3 When Ortega and Rosalía started their business
a) they made their own clothes.
b) they were working at a big store.
c) they controlled all aspects of the business.
4 Ortega soon realized that
a) it was best to keep prices low.
b) there were ways to compensate low prices.
c) selling clothes was better than making them.
5 Amancio Ortega
a) is a genius.
b) has prioritised people.
c) is a mad visionary.
6 Amancio Ortega
a) is hard-working.
b) drives himself to work.
c) doesn’t like being surrounded by people.
7 What is Zara’s main philosophy?
a) Producing your own clothes.
b) Knowing how to persuade customers.
c) Looking after customers.
Transcript
Rosalía Mera untimely death has brought into the limelight once again the phenomenon, someone’d call it the miracle of how the company she helped create, a business of family origins, has become one of the biggest multi-national businesses in the world.
The Inditex story has become a textbook study in most of the best economic and business schools around the world. The story goes that the clothing empire had its origins in a small incident when Amancio Ortega, the son of a humble railway worker in Galicia in North West Spain, suffered a humiliating experience when he was but a boy. And that incident marked him for life.
Covadonga O’Shea is a journalist and writer and unusually she’s had access to Ortega when she was writing the authorized version of his extraordinary life.
He gets all emotional when he recalls the day he was 12 years old and his mother went to pick him up from school and on their way home they called in to a local shop to get some food but the shop keeper said ‘I’m sorry, Josefa, I can’t give you any more credit.’ That meant she couldn’t feed her kids at supper time.
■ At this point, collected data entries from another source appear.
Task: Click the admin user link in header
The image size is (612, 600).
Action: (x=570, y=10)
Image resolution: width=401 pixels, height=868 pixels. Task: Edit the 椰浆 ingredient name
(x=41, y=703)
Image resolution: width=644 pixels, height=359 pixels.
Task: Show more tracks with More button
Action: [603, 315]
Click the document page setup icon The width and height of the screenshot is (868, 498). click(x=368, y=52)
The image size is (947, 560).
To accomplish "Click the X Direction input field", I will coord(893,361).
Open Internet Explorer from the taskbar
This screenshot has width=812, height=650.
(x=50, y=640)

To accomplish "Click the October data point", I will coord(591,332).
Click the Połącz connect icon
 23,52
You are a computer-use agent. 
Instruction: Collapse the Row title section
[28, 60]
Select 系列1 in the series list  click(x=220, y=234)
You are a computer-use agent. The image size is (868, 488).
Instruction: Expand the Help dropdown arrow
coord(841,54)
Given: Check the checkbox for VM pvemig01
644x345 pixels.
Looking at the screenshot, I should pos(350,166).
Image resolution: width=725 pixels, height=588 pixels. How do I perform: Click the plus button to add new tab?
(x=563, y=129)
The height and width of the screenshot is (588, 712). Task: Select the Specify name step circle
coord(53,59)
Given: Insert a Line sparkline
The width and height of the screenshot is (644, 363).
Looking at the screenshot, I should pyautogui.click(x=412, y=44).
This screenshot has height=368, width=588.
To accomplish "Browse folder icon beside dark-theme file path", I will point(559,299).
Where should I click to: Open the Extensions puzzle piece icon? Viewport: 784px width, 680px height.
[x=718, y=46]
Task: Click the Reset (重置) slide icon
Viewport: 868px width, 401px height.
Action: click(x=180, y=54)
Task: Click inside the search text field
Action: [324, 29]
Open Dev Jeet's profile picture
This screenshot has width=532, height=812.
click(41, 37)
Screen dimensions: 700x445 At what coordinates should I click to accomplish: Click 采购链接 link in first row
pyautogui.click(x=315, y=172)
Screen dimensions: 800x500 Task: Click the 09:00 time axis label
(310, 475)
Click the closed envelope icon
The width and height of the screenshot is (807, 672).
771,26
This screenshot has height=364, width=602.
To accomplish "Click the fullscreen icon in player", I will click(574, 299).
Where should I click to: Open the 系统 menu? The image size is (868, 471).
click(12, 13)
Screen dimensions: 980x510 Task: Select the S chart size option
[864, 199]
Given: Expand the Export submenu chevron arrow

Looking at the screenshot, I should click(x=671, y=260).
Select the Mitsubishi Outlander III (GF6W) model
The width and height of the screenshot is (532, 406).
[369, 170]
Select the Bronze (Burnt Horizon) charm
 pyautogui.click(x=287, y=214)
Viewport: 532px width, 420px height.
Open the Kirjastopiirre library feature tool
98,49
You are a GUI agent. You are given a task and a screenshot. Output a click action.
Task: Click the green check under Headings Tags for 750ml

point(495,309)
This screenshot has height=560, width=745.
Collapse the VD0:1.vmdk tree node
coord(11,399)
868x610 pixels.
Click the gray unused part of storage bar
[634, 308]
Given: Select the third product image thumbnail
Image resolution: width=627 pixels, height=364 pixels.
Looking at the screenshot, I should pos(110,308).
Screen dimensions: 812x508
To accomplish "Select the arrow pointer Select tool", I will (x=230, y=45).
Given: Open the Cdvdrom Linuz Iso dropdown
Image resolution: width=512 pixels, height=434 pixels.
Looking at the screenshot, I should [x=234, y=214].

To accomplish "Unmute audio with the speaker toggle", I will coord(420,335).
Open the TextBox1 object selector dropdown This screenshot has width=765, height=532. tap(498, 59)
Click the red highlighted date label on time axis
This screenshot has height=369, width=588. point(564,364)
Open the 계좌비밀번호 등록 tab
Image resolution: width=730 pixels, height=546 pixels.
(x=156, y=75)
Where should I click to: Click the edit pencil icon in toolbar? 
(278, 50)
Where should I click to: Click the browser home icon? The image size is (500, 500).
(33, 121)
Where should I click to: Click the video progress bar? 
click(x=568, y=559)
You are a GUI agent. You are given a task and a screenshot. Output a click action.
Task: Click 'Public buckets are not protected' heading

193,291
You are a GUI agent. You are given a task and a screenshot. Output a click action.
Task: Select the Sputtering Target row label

He still suffers when he recalls that incident as if it had been a slap in the face, a real humiliation, and he vowed this will never happen to my mother again.
It changed the course of the young Ortega’s life.
He quit school and started working to make money even though he couldn’t get a work permit because he hadn’t yet turned 13, so he became a messenger boy for a shirt shop in La Coruña and with that natural intelligence of his he began thinking about how, rather than selling things that other people make, you could do it all yourself.
The result of those reflections was that Ortega, his elder brother and sister, his wife Rosalía and her sister-in-law set up their own company to make dressing gowns, which they sold to the big stores. But they were still unhappy about not controlling all aspects of the clothing business. Esteban García Canal is a professor of business at Oviedo University.
Once you have produced your own clothes, why not also sell them yourself? So what Ortega did was complete the circle, so to say. I design and make my own clothes, distribute them and then sell them. In that way he could keep his prices down because what he failed to earn in manufacturing the clothes he could make up for in sales or in distribution.
And it was that completed circle that led to the foundation of Zara in 1975. These are the business facts but there were many other reasons that made Zara such a success, the personality of Amancio Ortega is clearly one of them. But was he a genius or just a lucky businessman, someone who found himself in the right place at the right time? A question for Covadonga O’Shea.
He’s a visionary, but not of the mad kind. He has his feet firmly on the ground, and he’s managed to convince the people who work for him that there are two important things: First, that the customer is always right, and that one must aim for excellence.
Mamem del Cerro, a colleague here at Radio Televisión Española believes other more basic qualities can also explain Ortega’s success.
He is a man with an enormous capacity for work, with enormous drive and with the essential leadership needed to be at the helm of a company this size, a man who he himself says knows how to surround himself with highly qualified people but above all who has known how to communicate his ideas.
But what is the philosophy employed to make and sell Zara’s clothes? According to Professor García Canal there are many ideas, but one of the main ones is that Zara doesn’t produce clothes and try to persuade people to wear them, it makes the clothes its client wants.